## What the task asks
Write out, from the entries below, exactly the lines that run between the lines holding "Click the plus icon to add a member" and "Given: Choose the", inclusive, and stop there.

Records from a data source:
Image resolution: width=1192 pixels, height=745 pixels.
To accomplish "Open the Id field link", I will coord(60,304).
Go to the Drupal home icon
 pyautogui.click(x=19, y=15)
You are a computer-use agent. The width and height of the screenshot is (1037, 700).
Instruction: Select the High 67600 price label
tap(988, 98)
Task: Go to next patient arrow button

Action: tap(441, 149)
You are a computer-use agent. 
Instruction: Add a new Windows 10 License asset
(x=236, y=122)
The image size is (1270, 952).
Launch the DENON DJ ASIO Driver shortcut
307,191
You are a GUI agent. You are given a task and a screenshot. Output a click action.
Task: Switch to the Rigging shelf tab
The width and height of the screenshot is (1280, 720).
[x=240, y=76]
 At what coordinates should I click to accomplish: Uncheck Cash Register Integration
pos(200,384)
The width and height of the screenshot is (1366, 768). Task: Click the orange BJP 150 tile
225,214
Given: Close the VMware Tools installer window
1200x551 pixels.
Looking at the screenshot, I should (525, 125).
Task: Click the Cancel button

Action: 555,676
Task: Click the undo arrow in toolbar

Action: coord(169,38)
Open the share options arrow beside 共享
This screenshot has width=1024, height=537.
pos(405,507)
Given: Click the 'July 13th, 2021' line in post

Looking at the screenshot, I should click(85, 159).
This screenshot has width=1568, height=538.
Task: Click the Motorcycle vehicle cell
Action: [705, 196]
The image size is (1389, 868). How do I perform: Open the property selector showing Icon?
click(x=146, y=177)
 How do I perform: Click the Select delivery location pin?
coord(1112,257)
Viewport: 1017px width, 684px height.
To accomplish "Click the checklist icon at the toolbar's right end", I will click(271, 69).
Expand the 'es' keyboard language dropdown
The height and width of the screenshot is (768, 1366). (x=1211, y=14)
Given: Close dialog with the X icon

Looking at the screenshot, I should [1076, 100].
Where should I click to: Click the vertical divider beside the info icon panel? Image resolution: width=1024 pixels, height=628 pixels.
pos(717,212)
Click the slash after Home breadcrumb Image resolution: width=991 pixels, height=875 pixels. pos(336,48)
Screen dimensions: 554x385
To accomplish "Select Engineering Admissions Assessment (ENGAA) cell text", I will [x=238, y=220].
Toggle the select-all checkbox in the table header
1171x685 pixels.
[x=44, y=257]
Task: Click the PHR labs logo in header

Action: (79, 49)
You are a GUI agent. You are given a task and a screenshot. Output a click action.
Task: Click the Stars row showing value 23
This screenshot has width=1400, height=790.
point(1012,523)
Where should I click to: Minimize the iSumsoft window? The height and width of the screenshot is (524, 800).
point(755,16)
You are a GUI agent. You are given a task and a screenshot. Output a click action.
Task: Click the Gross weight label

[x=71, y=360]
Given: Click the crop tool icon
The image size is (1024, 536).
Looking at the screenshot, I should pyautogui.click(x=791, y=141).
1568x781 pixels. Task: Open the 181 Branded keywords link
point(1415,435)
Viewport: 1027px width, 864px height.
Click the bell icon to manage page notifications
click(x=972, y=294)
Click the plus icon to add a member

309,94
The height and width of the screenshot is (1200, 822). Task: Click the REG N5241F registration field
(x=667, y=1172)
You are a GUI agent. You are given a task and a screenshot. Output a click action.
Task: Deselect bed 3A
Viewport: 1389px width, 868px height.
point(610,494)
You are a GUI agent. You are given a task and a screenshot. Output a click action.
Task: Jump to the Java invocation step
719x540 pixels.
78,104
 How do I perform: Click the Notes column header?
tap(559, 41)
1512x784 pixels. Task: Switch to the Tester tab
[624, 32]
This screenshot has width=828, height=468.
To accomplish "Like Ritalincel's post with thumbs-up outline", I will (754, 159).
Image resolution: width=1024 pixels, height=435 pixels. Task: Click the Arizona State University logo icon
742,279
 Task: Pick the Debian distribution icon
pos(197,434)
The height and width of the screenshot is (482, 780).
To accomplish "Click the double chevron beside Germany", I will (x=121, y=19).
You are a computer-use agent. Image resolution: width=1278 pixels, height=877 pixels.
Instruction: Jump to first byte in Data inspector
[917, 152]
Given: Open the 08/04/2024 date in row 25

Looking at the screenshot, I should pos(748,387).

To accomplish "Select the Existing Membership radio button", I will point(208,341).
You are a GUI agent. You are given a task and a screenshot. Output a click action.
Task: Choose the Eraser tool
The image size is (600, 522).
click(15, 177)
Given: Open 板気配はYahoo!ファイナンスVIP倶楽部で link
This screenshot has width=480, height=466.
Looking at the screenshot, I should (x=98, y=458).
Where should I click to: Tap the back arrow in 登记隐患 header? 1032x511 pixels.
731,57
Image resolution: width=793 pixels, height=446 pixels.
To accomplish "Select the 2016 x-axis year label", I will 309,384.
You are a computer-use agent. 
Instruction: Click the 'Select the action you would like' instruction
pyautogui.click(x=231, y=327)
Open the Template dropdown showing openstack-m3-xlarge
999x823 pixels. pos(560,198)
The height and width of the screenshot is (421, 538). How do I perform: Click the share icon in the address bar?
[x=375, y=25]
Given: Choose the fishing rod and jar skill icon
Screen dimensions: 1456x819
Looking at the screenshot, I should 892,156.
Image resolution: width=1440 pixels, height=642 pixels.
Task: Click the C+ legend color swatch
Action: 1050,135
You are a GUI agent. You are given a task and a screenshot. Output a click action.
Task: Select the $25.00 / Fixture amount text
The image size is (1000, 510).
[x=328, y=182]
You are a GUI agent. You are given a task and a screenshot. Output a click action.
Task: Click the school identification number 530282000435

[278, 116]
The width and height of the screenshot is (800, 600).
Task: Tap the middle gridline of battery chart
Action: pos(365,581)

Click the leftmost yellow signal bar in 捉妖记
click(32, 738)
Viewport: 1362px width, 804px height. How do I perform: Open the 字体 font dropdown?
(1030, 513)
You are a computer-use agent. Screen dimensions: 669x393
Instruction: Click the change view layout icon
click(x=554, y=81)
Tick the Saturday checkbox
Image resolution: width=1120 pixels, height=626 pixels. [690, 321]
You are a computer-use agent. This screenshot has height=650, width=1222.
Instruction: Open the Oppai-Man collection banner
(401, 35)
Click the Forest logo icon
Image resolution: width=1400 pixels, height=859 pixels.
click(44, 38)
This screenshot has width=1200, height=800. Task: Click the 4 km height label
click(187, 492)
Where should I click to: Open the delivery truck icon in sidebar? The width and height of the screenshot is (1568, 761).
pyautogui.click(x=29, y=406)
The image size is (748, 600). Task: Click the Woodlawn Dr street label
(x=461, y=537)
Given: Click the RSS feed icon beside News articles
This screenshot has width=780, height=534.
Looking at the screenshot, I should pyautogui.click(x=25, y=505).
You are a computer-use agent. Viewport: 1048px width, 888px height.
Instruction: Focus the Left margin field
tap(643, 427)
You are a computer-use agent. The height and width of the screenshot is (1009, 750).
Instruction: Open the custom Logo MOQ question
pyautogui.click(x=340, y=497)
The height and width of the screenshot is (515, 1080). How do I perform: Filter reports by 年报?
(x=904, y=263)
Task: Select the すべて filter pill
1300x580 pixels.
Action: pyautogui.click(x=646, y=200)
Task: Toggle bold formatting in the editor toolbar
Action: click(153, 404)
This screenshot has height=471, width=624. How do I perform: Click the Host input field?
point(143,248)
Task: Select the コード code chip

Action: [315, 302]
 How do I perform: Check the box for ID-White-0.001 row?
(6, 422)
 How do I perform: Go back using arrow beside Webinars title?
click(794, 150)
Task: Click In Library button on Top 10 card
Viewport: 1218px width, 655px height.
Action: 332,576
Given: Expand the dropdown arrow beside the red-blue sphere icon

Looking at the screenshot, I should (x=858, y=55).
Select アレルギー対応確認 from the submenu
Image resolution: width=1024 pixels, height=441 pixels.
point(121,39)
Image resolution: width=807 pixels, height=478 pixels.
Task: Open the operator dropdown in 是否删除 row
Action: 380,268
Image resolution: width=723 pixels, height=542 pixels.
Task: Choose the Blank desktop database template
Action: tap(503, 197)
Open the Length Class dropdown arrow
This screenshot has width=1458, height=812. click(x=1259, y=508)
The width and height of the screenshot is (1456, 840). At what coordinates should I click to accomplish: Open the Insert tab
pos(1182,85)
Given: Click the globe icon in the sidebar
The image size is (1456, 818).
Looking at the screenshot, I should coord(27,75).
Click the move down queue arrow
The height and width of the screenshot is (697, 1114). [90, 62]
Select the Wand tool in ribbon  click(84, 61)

## Problem solution
Click the plus icon to add a member

309,94
The height and width of the screenshot is (1200, 822). Task: Click the REG N5241F registration field
(x=667, y=1172)
You are a GUI agent. You are given a task and a screenshot. Output a click action.
Task: Deselect bed 3A
Viewport: 1389px width, 868px height.
point(610,494)
You are a GUI agent. You are given a task and a screenshot. Output a click action.
Task: Jump to the Java invocation step
719x540 pixels.
78,104
 How do I perform: Click the Notes column header?
tap(559, 41)
1512x784 pixels. Task: Switch to the Tester tab
[624, 32]
This screenshot has width=828, height=468.
To accomplish "Like Ritalincel's post with thumbs-up outline", I will (754, 159).
Image resolution: width=1024 pixels, height=435 pixels. Task: Click the Arizona State University logo icon
742,279
 Task: Pick the Debian distribution icon
pos(197,434)
The height and width of the screenshot is (482, 780).
To accomplish "Click the double chevron beside Germany", I will (x=121, y=19).
You are a computer-use agent. Image resolution: width=1278 pixels, height=877 pixels.
Instruction: Jump to first byte in Data inspector
[917, 152]
Given: Open the 08/04/2024 date in row 25

Looking at the screenshot, I should pos(748,387).

To accomplish "Select the Existing Membership radio button", I will point(208,341).
You are a GUI agent. You are given a task and a screenshot. Output a click action.
Task: Choose the Eraser tool
The image size is (600, 522).
click(15, 177)
Given: Open 板気配はYahoo!ファイナンスVIP倶楽部で link
This screenshot has width=480, height=466.
Looking at the screenshot, I should (x=98, y=458).
Where should I click to: Tap the back arrow in 登记隐患 header? 1032x511 pixels.
731,57
Image resolution: width=793 pixels, height=446 pixels.
To accomplish "Select the 2016 x-axis year label", I will 309,384.
You are a computer-use agent. 
Instruction: Click the 'Select the action you would like' instruction
pyautogui.click(x=231, y=327)
Open the Template dropdown showing openstack-m3-xlarge
999x823 pixels. pos(560,198)
The height and width of the screenshot is (421, 538). How do I perform: Click the share icon in the address bar?
[x=375, y=25]
Given: Choose the fishing rod and jar skill icon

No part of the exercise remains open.